■ Prompt:
I would like you to output every record below exactly, apart from the pictures.

:::::

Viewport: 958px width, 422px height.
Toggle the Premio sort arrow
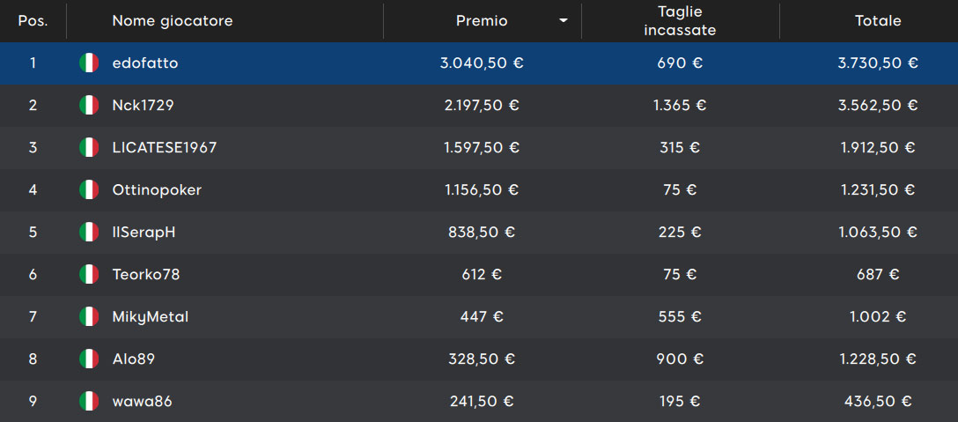coord(564,21)
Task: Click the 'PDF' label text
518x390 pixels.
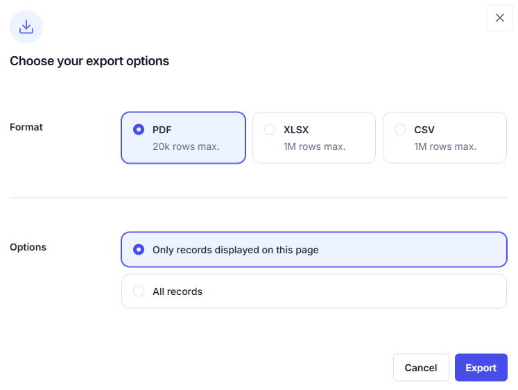Action: (162, 129)
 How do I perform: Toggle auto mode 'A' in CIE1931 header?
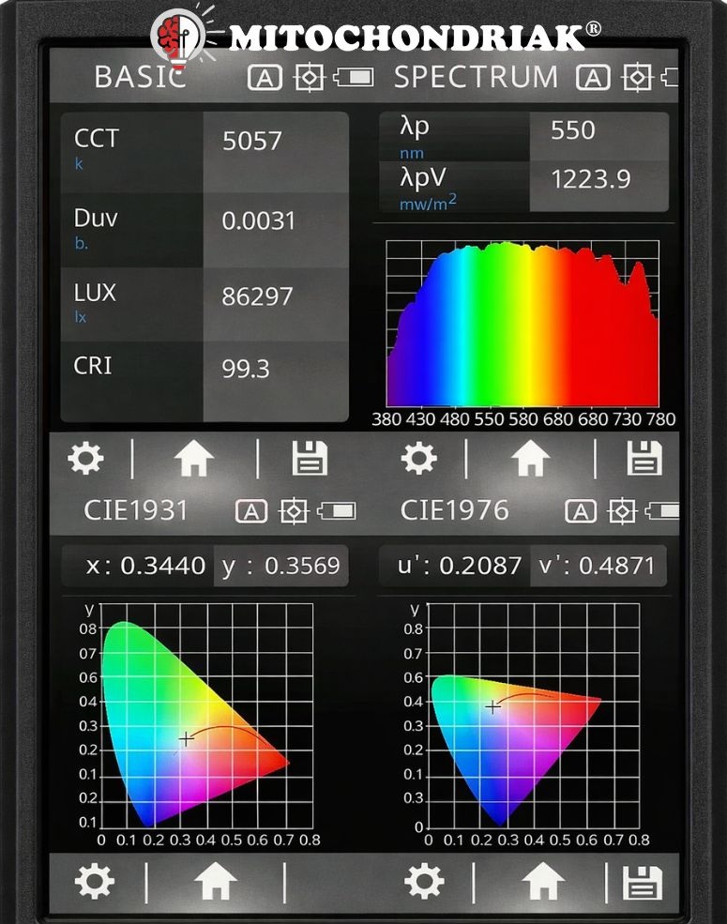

:::::

■ Result of this exercise:
Viewport: 958px width, 422px height.
Toggle the Premio sort arrow
coord(564,21)
Task: Click the 'PDF' label text
518x390 pixels.
Action: (162, 129)
 How do I perform: Toggle auto mode 'A' in CIE1931 header?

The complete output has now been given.